Exton was also the name of the murderer of Richard II in Shakespeare's play of the same name, although Shakespeare changed his character's first name to Piers. The playwright took his information from previous chroniclers—for instance Raphael Holinshed and Edward Hall—who in turn may have taken their information from the first chronicle to name the killer thus. This was Jean Creton, who between 1401 and 1402 wrote an account of the deposition and murder ("the only true account") as he understood it to have occurred, at the commission of the Earl of Salisbury. (Note: Jean Creton was Philip the Bold's varlet du chambre, on a diplomatic mission to the English court, and was with King Richard at the time of his expedition to Ireland and deposition. Indeed, his account of the first has been called the best of the many that were composed at the time, although he had left England by the time Richard was killed.) However, the only Extons known to be extant at this time are Nicholas, MP, Mayor, and fishmonger, and his probable relatives, none of whom is supposed within scholarship to have been the regicide. It has been speculated at most that among his relatives, it is not impossible that he had another named Piers, although there was no knight called such at the time. Nigel Saul has suggested that "Exton" was actually a corruption of "Bukton", as Sir Peter Buckton was Constable of Knaresborough Castle, not far from Pontefract, where the King had died.

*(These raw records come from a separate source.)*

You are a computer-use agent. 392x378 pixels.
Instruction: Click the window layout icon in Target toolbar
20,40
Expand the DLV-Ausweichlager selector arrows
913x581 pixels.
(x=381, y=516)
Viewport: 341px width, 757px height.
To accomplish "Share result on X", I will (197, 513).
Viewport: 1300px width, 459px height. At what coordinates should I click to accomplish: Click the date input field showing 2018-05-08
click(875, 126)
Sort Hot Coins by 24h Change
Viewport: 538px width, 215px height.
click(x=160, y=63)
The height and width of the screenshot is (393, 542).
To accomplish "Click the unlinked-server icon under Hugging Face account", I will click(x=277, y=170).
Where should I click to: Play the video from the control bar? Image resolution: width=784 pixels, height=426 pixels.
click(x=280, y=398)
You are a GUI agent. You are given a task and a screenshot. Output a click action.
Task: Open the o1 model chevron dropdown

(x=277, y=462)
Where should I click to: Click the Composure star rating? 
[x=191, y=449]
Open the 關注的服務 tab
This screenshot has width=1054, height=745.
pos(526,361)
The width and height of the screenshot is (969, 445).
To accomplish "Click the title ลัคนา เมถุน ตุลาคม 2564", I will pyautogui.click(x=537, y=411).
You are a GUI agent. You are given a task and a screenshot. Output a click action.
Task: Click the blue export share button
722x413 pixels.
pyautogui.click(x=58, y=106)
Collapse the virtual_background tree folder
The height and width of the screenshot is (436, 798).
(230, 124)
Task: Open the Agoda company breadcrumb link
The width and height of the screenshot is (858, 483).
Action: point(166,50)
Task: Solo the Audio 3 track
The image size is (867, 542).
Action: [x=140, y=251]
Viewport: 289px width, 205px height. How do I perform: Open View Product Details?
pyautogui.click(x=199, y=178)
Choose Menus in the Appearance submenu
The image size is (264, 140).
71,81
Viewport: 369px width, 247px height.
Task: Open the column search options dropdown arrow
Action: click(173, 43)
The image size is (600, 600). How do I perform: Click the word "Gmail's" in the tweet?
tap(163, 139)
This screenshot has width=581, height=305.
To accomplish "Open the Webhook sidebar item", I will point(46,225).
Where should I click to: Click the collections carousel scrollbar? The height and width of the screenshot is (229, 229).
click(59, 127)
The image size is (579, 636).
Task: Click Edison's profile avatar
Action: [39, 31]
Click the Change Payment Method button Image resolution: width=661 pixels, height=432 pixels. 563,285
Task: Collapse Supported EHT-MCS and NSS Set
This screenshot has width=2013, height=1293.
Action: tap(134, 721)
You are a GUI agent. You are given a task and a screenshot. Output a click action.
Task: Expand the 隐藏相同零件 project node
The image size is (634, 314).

==== Subsequent events ====
National politics remained as polarised and volatile in the years following Exton's mayoralties as during it, and, so connected as they were, did the civic politics of London.

=== Family ===
Nicholas Exton is known to have died in 1402; as much (or as little) is known regarding the last few years of his life as his youth. Something similar can be said regarding his private life. He is known to have married twice, to a Katherine, around 1382, and later to a Johanna (also called Joan). In 1389 Exton and Joan received the manor of Hill Hall in Theydon Mount, conveyed to them by feoffees of Richard de Northampton. In 1390 Nicholas and Joan received a licence to found a chantry in the local church, providing an endowment of a half-acre of land and ten marks rent.(http://www.british-history.ac.uk/vch/essex/vol4/pp276-281#highlight-first)

As to whether he had any children, the issue is unclear. Paul Strohm suggests not, on the grounds that none are recorded. Carol Rawcliffe, on the other hand, says he had a daughter Agnes, who became the ward of John Wade. He made a will in 1399, in which he left properties to his brother and a remainder to the rector for masses and prayers. It is possible that he was related to a contemporary M.P., Thomas Exton, who was a Common Councillor for Aldersgate Ward from June 1384 to March 1386, and was also prominent in his guild (he was a prominent Goldsmith, for which Company he was a property custodian). Exton may also have been related to one Peter Exton, who was also a business associate of John Ward. Nicholas Exton named Ward as one of his executors; Exton and Wade had been business associates since at least the Hilary term of 1369 when Wade first acted as a feoffee for him. This was a role which he would continue to play until Exton's death, and he has been described as Exton's "close friend and business colleague". Exton had been a wealthy man, and the inheritance that Ward held in trust for Agnes must have been a sizeable one. Thomas Exton, meanwhile, acted as a mainpernor for Wade to do so. Agnes may later have married the son of Richard Pavy; she received a grant of £20 from Pavy's Isle of Wight manors in 1404.